Over the past year, an ICU, two new operation theatres, a modern mortuary, a blood bank and multiple waiting areas have been set up, while on January 30, a 50-bed maternal and child healthcare unit came up. The hospital is now entirely disabled-friendly with a separate approach for emergency victims.
Tamboli counts the blood bank as one of their most significant achievements. “Blood donation here is a problem. Most locals are too anaemic or have other complications when it comes to donating blood. So we would rely heavily on CRPF personnel to give blood. Now there is a system in place where every government department gives blood once a month. If one month it’s panchayat officials, another month it’s a battalion of the CRPF. That’s how we have created a blood bank… Earlier, on most occasions we had to refer cases to Jagdalpur, three hours away by road.
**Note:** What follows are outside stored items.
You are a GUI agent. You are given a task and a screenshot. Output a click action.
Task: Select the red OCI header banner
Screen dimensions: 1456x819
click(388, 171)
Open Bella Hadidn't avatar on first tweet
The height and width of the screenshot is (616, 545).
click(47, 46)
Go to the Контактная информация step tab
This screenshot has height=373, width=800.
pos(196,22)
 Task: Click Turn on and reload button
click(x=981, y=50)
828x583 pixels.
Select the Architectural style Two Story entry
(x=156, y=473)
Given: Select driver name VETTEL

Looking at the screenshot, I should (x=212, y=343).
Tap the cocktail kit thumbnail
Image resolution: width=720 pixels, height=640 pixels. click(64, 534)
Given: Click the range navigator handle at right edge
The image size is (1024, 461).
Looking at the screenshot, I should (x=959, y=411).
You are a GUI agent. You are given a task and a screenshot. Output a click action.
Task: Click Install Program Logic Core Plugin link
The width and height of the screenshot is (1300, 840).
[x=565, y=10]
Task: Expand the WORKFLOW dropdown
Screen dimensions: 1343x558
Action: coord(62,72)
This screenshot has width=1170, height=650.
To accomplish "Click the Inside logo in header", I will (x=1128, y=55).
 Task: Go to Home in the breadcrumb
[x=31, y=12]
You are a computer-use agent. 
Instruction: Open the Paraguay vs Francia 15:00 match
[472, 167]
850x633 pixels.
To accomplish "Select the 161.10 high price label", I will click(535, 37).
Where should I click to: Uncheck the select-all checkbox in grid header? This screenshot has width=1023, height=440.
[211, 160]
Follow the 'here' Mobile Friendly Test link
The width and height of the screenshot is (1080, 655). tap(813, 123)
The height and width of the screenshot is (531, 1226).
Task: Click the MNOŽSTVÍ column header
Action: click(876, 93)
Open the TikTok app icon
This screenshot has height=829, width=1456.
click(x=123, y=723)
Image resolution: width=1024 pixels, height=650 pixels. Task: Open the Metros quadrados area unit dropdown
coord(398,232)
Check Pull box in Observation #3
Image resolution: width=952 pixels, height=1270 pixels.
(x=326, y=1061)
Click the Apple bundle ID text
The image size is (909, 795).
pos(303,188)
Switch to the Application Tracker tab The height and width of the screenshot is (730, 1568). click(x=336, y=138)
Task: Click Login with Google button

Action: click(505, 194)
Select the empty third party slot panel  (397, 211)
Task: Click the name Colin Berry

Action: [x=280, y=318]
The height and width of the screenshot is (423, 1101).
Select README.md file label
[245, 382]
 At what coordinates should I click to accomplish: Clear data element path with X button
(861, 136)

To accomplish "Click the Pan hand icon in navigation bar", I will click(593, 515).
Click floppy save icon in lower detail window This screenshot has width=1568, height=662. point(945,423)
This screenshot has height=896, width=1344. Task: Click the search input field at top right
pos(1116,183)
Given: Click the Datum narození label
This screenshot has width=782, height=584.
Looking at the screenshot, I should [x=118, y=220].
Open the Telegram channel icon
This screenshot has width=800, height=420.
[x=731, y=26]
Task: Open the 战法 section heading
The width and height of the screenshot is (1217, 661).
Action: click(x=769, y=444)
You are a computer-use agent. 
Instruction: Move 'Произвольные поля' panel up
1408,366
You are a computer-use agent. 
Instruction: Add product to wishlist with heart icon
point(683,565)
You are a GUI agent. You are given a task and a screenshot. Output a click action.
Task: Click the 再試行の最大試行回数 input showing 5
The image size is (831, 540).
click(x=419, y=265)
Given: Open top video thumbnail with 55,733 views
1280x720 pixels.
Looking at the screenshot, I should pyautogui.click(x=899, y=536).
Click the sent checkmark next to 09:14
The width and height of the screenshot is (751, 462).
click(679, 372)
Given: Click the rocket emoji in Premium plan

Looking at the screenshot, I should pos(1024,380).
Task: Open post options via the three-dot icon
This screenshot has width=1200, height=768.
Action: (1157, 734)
But, over the past year, we have had over 500 surgeries in Bijapur,” he says.
Dr Arun Choudhury was one of the first new doctors to arrive in Bijapur. He came around 18 months ago, much before Tamboli sent out a call for help. Choudhury says he was prodded by his head of department at AMU and, in his final year of gynaecology, drove down from Aligarh to Bijapur, a distance of 1,400 km. Choudhury remembers it was July and raining heavily when he and his wife Pratibha arrived. They were “spellbound” by the beauty of Bastar in the rains, he says.
“At the hospital, one of the doctors sought me out, saying there was an emergency. There was a mother in obstructed labour and her heart rate had dropped. I operated on the mother, without even being a regular doctor, and in some time, there was a healthy baby in my arms. There was no way I could leave after that. I got more batchmates from the AMU to join me too,” says Choudhury.
At their home in the transit hostel next to the district hospital, Pratibha, who now teaches at a government school in Bijapur, complains jokingly about her husband’s irregular timings. “He works long hours and there is always one operation after another. On Fridays, he takes classes for the nurses, but those go long beyond the stipulated hour,” she says.
Laughing, Choudhury says, “There are so many health issues here, and so much space to learn. There are constant complications like anaemia, malnourishment, scabies, poor sanitation, malaria and sickle cell anaemia. There is no greater happiness than working in an area that needs it the most.”